Puppet's use of tempfiles for capturing use of subprocess I/O

Sean E. Millichamp sean at bruenor.org
Fri Sep 12 13:24:36 UTC 2008


I know this is long, please be patient as I detail the situation.  There
is a lot of Puppet-stuff initially to frame the question, but I promise
there is an SELinux question at the end :)

A common use-case in Puppet is for it to manage your system services,
restarting services as needed.  I noticed that when Puppet did this I
got SELinux violations.  Since we are trying to embrace SELinux (and
noisy logs don't help in that goal) I dug a bit deeper.

It turns out that Puppet creates a temp file in /tmp and sets the file
descriptor for that tempfile to the stdout/stderr of the process before
it exec()s (say) "/etc/init.d/setroubleshoot" (I've seen this happen
with a number of different services).

audit log messages: 
type=AVC msg=audit(1220897810.383:141): avc:  denied  { read write } for  pid=3452 comm="setroubleshootd" path="/tmp/puppet.3059.7" dev=md3 ino=6036 scontext=root:system_r:setroubleshootd_t:s0 tcontext=root:object_r:tmp_t:s0 tclass=file
type=AVC msg=audit(1220897810.383:141): avc:  denied  { read write } for  pid=3452 comm="setroubleshootd" path="/tmp/puppet.3059.7" dev=md3 ino=6036 scontext=root:system_r:setroubleshootd_t:s0 tcontext=root:object_r:tmp_t:s0 tclass=file
type=AVC msg=audit(1220897810.383:141): avc:  denied  { read write } for  pid=3452 comm="setroubleshootd" path="/tmp/puppet.3059.7" dev=md3 ino=6036 scontext=root:system_r:setroubleshootd_t:s0 tcontext=root:object_r:tmp_t:s0 tclass=file

Now, it seems that the domain that the init scripts transition to
(rightly) doesn't have access to the tmp_t domain of Puppet's temporary
file.  It seems that the two results of this are a) audit log noise and
b) If Puppet were to want to use the output it captures then there
wouldn't be any for confined services.

I created and submitted a patch to use Unix pipes instead of a temporary
file for capturing the output - figuring that this was the only way sure
to be SELinux-safe.  (See my bug report at
http://projects.reductivelabs.com/issues/show/1563 for a link to the
original bug, the patch, and more details.) They told me that Puppet
used to use pipes about a year ago but that there were occasionally
weird hanging problems where Puppet would block on IO reads forever so
the temporary file method was adopted and they didn't want to just go
back to a situation where Puppet might end up hanging forever on an IO
read.  Fair enough, I can't object to that.
########
• Description of the task
Please reproduce the Puppet tempfile post word for word, from "I know this" to "at the end :)".

• Data provided
########
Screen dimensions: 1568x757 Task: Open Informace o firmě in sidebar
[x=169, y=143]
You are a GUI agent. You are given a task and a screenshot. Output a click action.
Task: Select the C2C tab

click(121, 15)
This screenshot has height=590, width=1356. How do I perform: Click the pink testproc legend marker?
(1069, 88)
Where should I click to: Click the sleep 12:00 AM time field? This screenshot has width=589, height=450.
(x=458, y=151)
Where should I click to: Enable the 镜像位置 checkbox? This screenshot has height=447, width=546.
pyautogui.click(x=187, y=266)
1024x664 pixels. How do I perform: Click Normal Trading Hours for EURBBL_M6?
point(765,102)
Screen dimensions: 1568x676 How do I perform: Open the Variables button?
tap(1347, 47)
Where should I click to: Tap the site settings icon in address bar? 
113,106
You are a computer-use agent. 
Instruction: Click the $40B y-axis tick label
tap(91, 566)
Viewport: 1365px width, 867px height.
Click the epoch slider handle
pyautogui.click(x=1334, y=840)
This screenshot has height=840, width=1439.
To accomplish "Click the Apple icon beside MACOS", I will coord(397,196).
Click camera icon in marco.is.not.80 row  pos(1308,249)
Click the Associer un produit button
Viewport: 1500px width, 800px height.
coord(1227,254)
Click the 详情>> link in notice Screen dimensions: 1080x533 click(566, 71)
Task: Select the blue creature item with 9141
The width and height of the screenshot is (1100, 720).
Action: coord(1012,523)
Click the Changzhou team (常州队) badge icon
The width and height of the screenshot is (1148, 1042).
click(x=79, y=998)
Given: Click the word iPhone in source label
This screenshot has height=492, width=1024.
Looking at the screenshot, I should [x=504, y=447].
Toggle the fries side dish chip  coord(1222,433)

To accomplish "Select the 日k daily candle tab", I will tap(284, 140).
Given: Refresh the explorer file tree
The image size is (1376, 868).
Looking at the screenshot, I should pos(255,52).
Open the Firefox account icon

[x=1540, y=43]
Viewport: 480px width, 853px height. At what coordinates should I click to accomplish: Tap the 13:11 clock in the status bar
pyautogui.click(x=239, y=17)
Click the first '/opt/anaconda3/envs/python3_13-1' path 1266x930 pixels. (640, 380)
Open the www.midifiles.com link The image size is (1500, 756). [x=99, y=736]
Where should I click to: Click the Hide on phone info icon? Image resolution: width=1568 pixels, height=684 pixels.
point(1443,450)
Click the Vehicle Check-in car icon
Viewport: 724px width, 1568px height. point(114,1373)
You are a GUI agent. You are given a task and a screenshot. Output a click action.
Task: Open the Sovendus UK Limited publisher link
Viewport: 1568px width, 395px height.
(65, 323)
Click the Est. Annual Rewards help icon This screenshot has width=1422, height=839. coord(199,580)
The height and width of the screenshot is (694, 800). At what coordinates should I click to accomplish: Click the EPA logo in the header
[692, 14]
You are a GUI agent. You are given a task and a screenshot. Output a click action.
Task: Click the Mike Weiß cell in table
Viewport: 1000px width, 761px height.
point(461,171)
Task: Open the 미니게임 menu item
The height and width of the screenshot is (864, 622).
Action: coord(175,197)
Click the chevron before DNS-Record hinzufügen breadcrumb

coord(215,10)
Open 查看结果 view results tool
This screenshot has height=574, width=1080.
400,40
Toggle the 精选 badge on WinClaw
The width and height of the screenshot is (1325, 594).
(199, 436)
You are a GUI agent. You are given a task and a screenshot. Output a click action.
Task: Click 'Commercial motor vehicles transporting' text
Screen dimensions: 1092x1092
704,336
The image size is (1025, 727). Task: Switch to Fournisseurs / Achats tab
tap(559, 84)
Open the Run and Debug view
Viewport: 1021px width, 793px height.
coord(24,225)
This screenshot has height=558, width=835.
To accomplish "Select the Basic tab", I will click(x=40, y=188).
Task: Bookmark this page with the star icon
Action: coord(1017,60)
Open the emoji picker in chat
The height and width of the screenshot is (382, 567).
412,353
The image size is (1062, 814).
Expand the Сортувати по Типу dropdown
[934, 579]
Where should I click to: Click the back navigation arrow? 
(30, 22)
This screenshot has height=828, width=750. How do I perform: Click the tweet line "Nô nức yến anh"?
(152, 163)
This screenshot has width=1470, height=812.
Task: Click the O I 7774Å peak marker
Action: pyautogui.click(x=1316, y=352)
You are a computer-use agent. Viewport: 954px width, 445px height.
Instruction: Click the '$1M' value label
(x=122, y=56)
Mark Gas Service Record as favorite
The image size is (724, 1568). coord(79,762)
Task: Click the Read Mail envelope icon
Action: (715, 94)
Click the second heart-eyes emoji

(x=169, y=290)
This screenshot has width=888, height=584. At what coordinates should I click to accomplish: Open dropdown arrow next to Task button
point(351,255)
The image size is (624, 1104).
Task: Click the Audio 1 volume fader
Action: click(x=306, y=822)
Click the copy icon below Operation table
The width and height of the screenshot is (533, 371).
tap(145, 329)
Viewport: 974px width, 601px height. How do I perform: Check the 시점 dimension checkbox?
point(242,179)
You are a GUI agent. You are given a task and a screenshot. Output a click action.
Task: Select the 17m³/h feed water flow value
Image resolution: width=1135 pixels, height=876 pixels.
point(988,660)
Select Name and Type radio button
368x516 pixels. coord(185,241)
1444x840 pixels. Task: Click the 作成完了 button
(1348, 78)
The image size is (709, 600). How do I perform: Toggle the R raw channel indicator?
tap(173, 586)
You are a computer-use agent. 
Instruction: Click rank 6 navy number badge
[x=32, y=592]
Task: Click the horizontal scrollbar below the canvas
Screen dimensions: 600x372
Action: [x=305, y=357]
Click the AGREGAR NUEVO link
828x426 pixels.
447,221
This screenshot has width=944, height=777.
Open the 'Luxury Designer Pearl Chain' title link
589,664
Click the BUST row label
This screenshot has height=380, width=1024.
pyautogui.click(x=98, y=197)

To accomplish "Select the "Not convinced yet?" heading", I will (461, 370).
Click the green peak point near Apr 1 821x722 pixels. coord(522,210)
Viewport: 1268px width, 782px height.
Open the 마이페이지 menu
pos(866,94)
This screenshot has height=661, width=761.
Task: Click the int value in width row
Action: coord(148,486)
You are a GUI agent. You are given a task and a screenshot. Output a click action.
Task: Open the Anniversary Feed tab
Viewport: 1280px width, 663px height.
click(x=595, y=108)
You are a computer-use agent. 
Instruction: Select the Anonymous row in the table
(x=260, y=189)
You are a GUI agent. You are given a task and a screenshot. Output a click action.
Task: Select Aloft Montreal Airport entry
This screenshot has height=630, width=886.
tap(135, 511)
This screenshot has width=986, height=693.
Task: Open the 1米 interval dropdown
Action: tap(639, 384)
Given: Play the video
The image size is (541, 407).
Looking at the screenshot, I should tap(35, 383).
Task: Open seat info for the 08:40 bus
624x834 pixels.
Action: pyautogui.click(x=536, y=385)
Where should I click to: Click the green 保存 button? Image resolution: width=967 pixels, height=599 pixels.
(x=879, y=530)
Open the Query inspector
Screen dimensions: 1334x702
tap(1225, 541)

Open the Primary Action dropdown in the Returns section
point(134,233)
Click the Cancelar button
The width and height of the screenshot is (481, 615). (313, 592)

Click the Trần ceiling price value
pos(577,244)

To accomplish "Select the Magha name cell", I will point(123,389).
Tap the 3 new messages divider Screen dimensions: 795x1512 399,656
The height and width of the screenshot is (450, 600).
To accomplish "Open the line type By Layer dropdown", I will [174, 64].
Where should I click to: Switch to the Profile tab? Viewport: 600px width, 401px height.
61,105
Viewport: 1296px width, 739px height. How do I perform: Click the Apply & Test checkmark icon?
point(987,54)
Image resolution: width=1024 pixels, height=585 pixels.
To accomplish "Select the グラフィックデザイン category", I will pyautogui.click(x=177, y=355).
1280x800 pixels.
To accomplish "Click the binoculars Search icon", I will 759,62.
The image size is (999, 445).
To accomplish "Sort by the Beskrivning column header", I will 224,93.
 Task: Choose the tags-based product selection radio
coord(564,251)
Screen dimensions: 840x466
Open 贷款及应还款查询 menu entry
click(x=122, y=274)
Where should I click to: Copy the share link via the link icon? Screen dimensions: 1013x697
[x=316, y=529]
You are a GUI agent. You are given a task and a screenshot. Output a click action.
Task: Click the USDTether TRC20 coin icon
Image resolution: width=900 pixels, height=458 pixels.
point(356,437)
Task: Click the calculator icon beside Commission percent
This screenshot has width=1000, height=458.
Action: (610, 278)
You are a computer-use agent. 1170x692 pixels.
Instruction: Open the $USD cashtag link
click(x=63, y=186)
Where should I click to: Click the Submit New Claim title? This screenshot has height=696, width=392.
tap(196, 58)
########
• Result for this exercise
I know this is long, please be patient as I detail the situation.  There
is a lot of Puppet-stuff initially to frame the question, but I promise
there is an SELinux question at the end :)